Usually, there is always one person who ends up leading the planning naturally. But it’s better to formally assign a project leader who will take on responsibility for the project and who will serve as the go-to person for all the other team members. The project leader will overlook the whole endeavor and make sure that flights are booked, passports are valid, hotel rooms reserved etc. In short, the project leader will make sure that everybody does what they are supposed to and that everything is going according to plan.

2. Teamwork

Having a project leader does not mean that they have to do everything themselves. One person doing everything could mean even more stress and ineffectiveness because all the burden rests on this person’s shoulders alone. You’re going on vacation together, so everybody has to do their share and not load everything onto one or two people. While there are things each person has to do on their own, such as packing, there are some tasks that can be done collectively. The most obvious things are booking the flight and hotel. Communication is key. Each team member should know exactly what they have to do. If communication isn’t clear, you might end up sharing a youth hostel room and common bathroom with 10 others instead of the 2 double ensuite hotel rooms you had actually wanted. Effective communication can spare you that grief.     

3. Brainstorming session and setting goals

This is probably the most important, but also most frustrating part of planning a vacation: Where are we going to go? That depends on your “goals”: do you want to relax and do nothing? Maybe you want to do some shopping? Or do you want to learn more about the culture and people? Or do you want to be active and do sports? Depending on the goals that you have identified, you can decide on your destination. Relaxing? Somewhere near the beach might be right for you. Shopping? Better go to a big city for that.

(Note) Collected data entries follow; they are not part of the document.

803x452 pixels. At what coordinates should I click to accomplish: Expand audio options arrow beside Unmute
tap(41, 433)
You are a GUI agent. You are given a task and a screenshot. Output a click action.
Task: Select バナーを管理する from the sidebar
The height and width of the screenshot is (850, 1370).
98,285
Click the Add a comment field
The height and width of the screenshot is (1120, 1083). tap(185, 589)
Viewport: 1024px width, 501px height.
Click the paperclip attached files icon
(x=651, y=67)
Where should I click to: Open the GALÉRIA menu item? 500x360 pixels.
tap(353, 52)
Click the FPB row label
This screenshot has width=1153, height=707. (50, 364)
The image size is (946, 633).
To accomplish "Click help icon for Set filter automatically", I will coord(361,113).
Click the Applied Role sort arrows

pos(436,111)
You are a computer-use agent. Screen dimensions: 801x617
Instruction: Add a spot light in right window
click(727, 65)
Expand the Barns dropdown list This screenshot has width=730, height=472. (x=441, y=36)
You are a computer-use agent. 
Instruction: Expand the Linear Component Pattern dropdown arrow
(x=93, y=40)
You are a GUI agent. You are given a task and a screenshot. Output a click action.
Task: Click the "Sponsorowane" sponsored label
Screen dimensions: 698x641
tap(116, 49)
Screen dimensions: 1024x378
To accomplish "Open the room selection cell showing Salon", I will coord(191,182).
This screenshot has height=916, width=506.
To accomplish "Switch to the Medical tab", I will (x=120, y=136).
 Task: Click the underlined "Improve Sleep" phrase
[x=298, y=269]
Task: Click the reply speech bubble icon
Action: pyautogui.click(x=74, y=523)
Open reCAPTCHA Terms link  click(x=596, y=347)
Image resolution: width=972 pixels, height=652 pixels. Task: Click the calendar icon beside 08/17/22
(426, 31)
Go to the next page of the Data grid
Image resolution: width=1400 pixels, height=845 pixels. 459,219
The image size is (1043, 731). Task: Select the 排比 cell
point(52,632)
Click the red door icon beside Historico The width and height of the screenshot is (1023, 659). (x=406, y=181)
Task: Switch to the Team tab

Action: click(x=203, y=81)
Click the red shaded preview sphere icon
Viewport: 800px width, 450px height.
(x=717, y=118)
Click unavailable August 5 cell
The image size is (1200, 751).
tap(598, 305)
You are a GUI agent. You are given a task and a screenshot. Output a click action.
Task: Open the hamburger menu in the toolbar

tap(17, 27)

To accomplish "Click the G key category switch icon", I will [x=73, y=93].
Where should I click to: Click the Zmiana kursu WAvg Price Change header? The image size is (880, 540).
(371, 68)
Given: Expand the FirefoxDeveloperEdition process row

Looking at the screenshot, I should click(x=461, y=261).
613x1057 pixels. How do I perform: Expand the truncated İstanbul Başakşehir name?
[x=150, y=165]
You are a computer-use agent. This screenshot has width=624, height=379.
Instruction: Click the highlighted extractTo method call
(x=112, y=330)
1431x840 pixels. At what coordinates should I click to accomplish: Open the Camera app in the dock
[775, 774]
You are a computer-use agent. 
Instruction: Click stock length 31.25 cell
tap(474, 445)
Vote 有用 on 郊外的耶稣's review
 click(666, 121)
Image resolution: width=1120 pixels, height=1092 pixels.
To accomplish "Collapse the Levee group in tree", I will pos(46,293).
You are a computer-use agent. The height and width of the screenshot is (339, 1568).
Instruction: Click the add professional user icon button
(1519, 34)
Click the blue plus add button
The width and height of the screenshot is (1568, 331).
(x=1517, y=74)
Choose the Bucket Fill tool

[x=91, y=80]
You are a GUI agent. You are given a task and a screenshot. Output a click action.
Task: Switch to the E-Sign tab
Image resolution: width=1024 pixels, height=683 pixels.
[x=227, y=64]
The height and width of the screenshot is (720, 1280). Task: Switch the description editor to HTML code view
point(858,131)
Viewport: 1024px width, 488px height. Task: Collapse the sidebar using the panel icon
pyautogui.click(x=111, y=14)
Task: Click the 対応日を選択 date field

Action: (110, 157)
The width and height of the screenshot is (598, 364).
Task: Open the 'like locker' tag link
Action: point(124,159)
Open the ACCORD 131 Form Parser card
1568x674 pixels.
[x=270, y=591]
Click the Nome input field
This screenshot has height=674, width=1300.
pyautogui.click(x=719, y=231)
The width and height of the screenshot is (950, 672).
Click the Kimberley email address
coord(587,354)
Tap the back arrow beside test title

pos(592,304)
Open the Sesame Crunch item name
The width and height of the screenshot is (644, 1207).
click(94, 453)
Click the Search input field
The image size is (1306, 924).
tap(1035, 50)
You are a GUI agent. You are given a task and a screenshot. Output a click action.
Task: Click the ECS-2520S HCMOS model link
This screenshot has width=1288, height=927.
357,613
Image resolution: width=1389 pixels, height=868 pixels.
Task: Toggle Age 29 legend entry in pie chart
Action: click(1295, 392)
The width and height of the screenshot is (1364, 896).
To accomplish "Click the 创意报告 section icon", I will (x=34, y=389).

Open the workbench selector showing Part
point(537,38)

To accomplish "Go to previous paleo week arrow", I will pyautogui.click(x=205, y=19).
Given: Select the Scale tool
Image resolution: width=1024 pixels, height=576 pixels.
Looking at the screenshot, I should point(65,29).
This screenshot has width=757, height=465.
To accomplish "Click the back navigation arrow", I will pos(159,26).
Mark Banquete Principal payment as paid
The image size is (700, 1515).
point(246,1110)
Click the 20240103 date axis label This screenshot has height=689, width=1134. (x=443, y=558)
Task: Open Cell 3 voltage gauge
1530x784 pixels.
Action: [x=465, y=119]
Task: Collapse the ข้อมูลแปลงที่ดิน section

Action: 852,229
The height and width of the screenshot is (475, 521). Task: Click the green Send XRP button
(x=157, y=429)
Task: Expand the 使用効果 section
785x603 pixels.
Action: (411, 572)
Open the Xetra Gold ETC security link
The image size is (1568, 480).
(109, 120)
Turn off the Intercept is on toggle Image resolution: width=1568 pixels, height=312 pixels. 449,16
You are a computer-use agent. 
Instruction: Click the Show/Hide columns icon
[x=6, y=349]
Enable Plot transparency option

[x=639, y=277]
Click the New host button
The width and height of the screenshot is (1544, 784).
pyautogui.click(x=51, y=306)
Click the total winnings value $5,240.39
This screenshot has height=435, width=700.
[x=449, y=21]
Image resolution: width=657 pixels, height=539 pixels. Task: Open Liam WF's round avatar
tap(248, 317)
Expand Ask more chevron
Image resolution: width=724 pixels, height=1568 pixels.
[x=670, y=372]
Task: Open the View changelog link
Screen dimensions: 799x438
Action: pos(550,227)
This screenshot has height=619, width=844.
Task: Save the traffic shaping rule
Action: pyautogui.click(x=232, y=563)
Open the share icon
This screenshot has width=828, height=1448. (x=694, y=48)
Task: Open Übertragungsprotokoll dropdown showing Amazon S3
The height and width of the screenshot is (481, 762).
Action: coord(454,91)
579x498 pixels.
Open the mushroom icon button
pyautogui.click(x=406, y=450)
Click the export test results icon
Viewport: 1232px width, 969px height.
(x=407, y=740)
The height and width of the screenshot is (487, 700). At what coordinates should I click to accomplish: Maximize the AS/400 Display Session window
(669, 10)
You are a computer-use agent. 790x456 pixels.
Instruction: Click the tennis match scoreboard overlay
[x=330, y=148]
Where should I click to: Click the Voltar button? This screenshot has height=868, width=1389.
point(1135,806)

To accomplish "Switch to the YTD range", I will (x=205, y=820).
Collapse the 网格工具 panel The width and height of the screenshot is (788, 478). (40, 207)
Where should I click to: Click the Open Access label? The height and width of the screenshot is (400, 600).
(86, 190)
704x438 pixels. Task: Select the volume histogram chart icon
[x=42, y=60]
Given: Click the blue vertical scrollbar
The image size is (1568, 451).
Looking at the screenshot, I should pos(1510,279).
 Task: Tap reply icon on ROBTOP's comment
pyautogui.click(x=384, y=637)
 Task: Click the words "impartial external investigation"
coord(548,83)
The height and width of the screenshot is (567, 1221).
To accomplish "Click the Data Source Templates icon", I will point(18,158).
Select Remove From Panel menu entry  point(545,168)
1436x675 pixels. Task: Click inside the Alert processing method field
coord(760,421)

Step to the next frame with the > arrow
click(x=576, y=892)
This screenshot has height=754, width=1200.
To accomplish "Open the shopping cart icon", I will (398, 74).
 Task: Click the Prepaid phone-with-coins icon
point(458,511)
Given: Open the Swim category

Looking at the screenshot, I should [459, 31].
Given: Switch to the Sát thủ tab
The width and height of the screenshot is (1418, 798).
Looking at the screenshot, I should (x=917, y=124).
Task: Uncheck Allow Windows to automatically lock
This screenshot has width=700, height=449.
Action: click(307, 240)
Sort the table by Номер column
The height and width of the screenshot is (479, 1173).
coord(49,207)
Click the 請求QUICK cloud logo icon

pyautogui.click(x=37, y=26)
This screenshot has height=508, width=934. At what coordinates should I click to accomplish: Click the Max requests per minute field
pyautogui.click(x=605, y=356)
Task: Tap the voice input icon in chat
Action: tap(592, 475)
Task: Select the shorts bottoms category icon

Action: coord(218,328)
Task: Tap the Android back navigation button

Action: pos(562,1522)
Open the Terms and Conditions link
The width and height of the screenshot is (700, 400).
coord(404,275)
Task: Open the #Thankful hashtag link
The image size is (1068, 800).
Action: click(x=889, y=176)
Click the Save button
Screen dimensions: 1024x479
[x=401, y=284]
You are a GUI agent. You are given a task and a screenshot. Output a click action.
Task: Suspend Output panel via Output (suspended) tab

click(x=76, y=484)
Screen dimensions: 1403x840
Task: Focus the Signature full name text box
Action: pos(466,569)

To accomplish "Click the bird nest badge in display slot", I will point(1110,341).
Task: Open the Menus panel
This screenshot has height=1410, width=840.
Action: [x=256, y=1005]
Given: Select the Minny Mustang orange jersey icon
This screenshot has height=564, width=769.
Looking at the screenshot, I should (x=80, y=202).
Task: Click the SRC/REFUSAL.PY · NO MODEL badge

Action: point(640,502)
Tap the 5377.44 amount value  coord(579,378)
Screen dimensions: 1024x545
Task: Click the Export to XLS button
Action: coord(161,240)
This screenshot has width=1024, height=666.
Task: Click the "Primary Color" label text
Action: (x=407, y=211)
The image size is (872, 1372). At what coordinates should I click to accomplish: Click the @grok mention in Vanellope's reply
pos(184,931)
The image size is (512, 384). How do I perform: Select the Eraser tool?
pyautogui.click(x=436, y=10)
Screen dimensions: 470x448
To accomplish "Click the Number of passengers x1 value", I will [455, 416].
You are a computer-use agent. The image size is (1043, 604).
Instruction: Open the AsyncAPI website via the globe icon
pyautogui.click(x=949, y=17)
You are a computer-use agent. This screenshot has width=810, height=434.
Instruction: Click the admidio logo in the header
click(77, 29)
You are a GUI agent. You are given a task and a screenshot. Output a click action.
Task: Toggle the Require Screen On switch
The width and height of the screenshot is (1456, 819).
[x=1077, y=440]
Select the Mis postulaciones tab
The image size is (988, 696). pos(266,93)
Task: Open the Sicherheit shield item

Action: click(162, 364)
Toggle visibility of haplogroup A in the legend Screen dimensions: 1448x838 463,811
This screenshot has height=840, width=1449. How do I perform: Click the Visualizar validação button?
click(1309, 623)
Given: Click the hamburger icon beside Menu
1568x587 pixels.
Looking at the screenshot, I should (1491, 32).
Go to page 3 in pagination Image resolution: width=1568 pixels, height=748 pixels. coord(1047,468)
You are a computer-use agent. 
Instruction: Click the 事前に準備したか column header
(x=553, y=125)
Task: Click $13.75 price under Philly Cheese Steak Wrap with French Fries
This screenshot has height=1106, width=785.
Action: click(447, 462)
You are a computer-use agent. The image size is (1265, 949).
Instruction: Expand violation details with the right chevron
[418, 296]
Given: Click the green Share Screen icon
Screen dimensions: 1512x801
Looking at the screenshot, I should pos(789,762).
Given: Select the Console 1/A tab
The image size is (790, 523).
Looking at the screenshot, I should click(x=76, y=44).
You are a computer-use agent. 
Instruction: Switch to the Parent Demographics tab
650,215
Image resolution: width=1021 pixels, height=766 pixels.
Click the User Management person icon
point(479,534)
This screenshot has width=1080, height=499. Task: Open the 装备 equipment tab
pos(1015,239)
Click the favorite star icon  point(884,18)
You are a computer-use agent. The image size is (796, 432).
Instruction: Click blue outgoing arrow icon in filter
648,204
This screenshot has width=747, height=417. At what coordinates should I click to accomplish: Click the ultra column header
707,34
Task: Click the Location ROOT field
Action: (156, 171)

The team might have different opinions and wishes which need to be reconciled and you must try to reach a compromise. Brainstorm all the different suggestions and try to find a common ground.

4. Determine Budget and Create a Schedule

After having decided on your destination, you need to determine your budget. How much do you want to or can you spend? Depending on your budget you can decide on how long your vacation will be. Remember that you have fixed costs such as flights and hotel rooms. After subtracting these costs, you can allocate the rest of your budget for food and other activities. Create a schedule with all the necessary tasks and when their due dates are. For example, until when do you have to book the flights? When do you have to go vacation shopping?

5. Measuring progress

Make sure to check in with your team members regularly to see whether they have fulfilled their tasks. You wouldn’t want to stand at the airport all set and ready only to find out that the person who was supposed to book the flight didn’t do it. Okay, that is a pretty drastic scenario, but not measuring the preparation progress can lead to stress and even mean you have to go over budget because you have to do everything last minute which is often costly.

6. Risk and change management

“Anything that can go wrong, will go wrong.” – Murphy’s Law

Or if it doesn’t go wrong it might not go as planned. Even the best plan can’t predict the weather and other unforeseeable and uncontrollable events. What you can do is to prepare for the worst case scenario. Read up on your rights as a traveler, in which circumstances can you reclaim your money from the airline if your flight was delayed or cancelled? Knowing what to do in these cases, will reduce your stress levels if they happen. It will still be annoying, but at least you’ll have a little bit of control over the situation.